Trump’s Jerusalem Decision Ushers in New Era of Unilateralism, Uncertainty

Thomas Seibert

WASHINGTON — US President Donald Trump’s decision to tear up the rulebook of US policy towards the Israeli-Palestinian conflict ushered in a new era of unilateral action and uncertainty in the region likely to go beyond the wave of protests triggered by his plan for Jerusalem.
By declaring Jerusalem the capital of Israel and by announcing his intention to move the US Embassy in Israel from Tel Aviv to Jerusalem, Trump reversed decades of US diplomatic positions.
“We cannot solve our problems by making the same failed assumptions and repeating the same failed strategies of the past,” Trump said in a televised address on December 6. “Old challenges demand new approaches.”
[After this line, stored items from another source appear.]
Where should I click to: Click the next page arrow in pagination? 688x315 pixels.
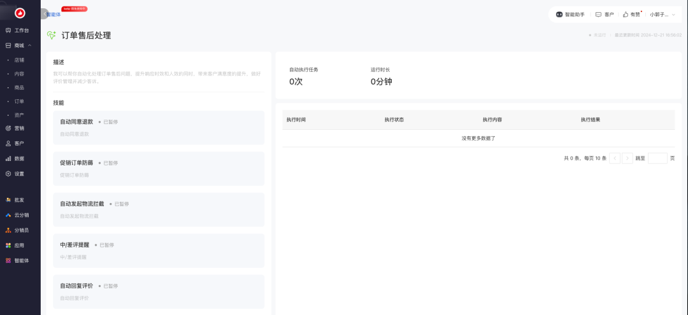click(x=627, y=158)
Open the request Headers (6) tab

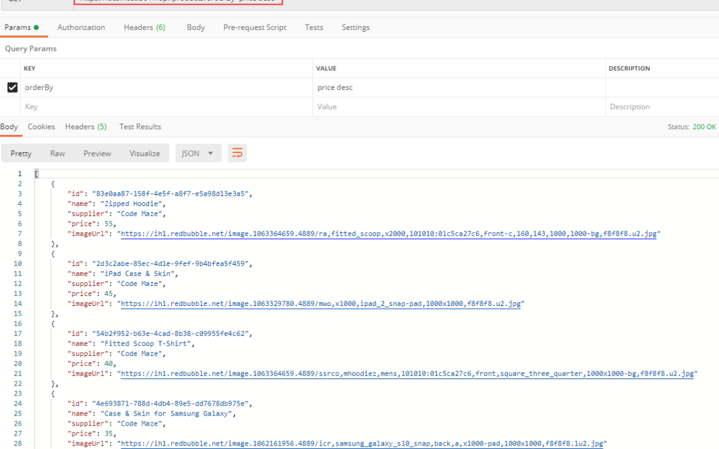144,27
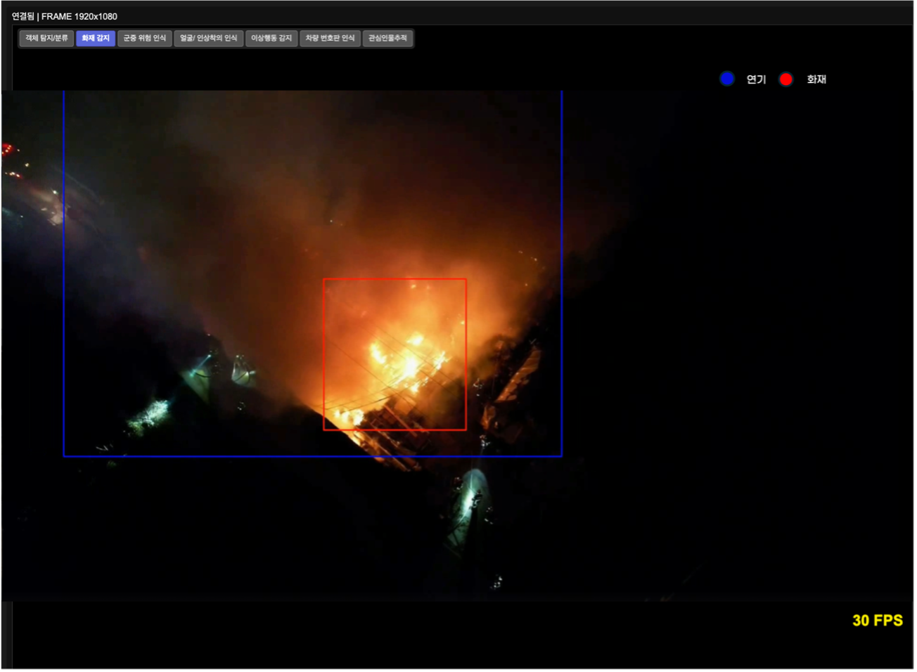Open the 군중 위험 인식 tab
This screenshot has height=672, width=917.
click(145, 38)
The shift to US unilateralism sparked concern during an emergency session of the UN Security Council two days later. “There is a serious risk today that we may see a chain of unilateral actions, which can only push us further away from achieving our shared goal of peace,” UN Middle East Envoy Nickolay Mladenov said.
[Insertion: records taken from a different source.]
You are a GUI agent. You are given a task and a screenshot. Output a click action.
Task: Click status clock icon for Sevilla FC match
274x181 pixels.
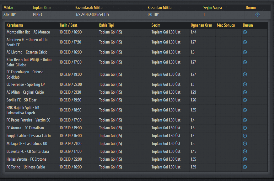(x=245, y=100)
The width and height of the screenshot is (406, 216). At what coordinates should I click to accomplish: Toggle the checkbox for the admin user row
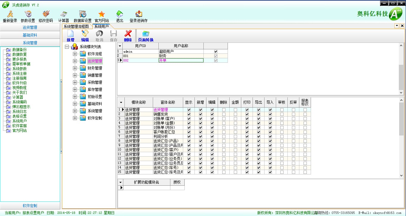216,51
US Ambassador to the United Nations Nikki Haley was unapologetic about Washington’s determination to go it alone. “Israel will never be, and should never be, bullied into an agreement by the United Nations or by any collection of countries that has proven [its] disregard for Israel’s security,” Haley told the Security Council.
Trump spoke of a “new beginning” for efforts to bring peace to Israelis and Palestinians but did not say how he intends to inject new life into the peace process after handing Israel an important symbolic victory in the long-running conflict with the Palestinians. European powers pressed Washington for details.
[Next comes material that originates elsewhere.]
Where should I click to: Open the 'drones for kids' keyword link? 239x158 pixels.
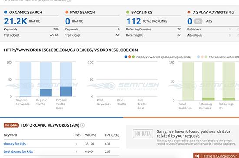tap(15, 144)
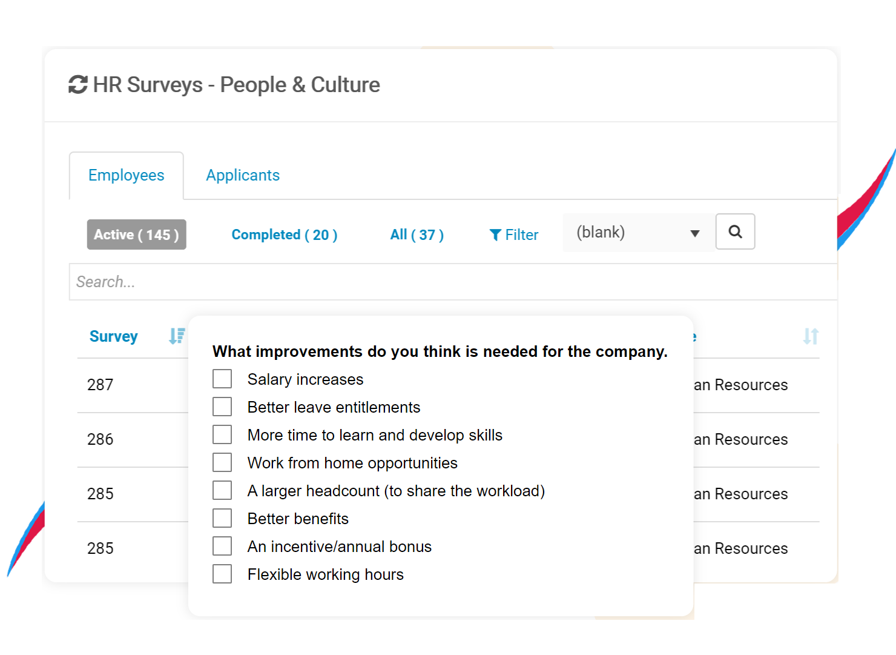The width and height of the screenshot is (896, 655).
Task: Check Better leave entitlements
Action: 222,406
Following Trump’s announcement, thousands of Palestinians protested in Jerusalem, in the West Bank and in Gaza. Reports said at least four people had been killed and more than 200 injured in clashes with Israeli police and in attacks by Israeli jets on Hamas positions in Gaza. The air strikes were in retaliation for three rockets being fired from Gaza into Israel. Street protests erupted in virtually all Muslim and Arab capitals.
Trump’s decision triggered predictable bluster and threating talk from radical Islamists. Ayatollah Ahmad Khatami, an ultra-conservative cleric and a leader of the Tehran weekly Muslim prayers, pledged to destroy Israeli cities. “If one day the Zionist regime wants to make a mistake, we will level Tel Aviv and Haifa to the ground,” he said.
Despite the tensions created by Trump’s announcement and the incitement that followed, the unrest was less intense than expected. Among Palestinians and Arab public opinion at large, a sense of despair seemed to take hold. Trump’s initiative could have quashed hopes of a two-state solution. Results of a US opinion poll suggested that the public in at least three Arab countries no longer believes in the possibility of a settlement of the Palestinian problem.
Nearly seven years of strife and chaos since the “Arab spring” seem to have taken their toll on the ability of the Arab world to mobilise around virtually any cause, contrary to decades past. Reports said the Trump administration calculated that the negative fallout from the Jerusalem announcement would be limited. “Trump’s action signals disdain for the opinion of the whole Arab world,” Palestinian-American academic Rashid Khalidi wrote in the Guardian.
However, the president’s stated hope that his shock move would insert new energy into Israeli-Palestinian peace efforts suffered immediate setbacks. Palestinian chief negotiator Saeb Erekat told Al Jazeera the Palestinians would not talk to the United States unless Trump reversed his Jerusalem decision.
In addition, Jibril Rajoub, a senior official in the Fatah movement of Palestinian President Mahmoud Abbas, said Abbas would not receive US Vice-President Mike Pence, who is to tour the Middle East later in December. The White House warned a refusal by Abbas to meet with Pence would be “counterproductive.”
Trump’s move has further sidelined the United States in the Middle East. Once again, Russia has an opportunity to step into the vacuum. Closer coordination is expected between Moscow, Ankara and Tehran.

Thomas Seibert
is an Arab Weekly contributor in Istanbul.